Newspaper financial pages nowadays read like satirical spoofs. No one has a clue what is happening, so analysts play with words. Would a Greek exit from the euro be a catastrophe or a calamity, or is that what happens without an exit? Is unimaginable worse than abhorrent, is contagion worse than wildfire, is apocalypse worse than Armageddon? 
Markets indulge in no such fantasies. Money talks straight. Computers are already being fed "Grexit" algorithms, and modelling a disintegrated euro. Default swaps are in place. Spanish and Italian debts are being devalued de facto through soaring yields. Politicians panic, but money merely adjusts.

And here, to warm the cockles of Alfie Mittington's heart, is his final paragraph:- The peoples of Europe are made of crooked timber. They have always fought back against hubristic rulers seeking undue authority over their affairs. While the old Common Market knew its limitations, the euro was a step too far. It required a degree of union that Europe has never tolerated, from the Holy Roman Empire through Napoleon to the Third Reich. It always ends in tears. Kipling remarked after one such conflict: "We have had no end of a lesson; it will do us no end of good." Today's lesson has yet to be learned.

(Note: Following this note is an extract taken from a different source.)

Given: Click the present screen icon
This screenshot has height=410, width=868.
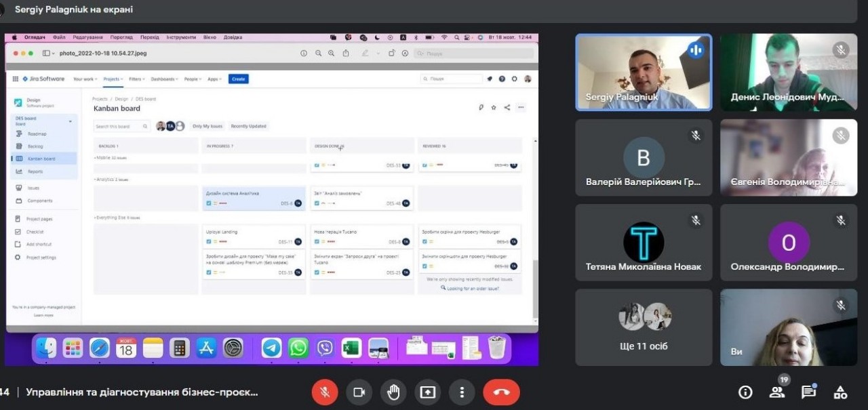Looking at the screenshot, I should pos(428,392).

On a lighter note . . . There's been a lot of scoffing in British newspapers at the sort of text messages sent by Prime Minister Cameron to the (ex)Chief Executive of News International, Rebekah Brooks. The Times today carried a spoof message reading:-

R.

For G's sake,

F O + D

Sincerely.

DC

I do hope that F O + D doesn't mean the only thing I can come up with.

Interesting Historical Fact: At the 1948 Olympics - also in London - the organisers were prevailed upon to let the French and the Spanish competitors bring in wine. Something that was (like everything else) in short supply in the UK in the post War years. As the writer of one official memo put it - "Wine is part of their normal diet and in their view it rates as a foodstuff." Quite.

Finally . . . . The Wisdom of Dr Osler

The philosophies of one age have become the absurdities of the next, and the foolishness of yesterday has become the wisdom of tomorrow.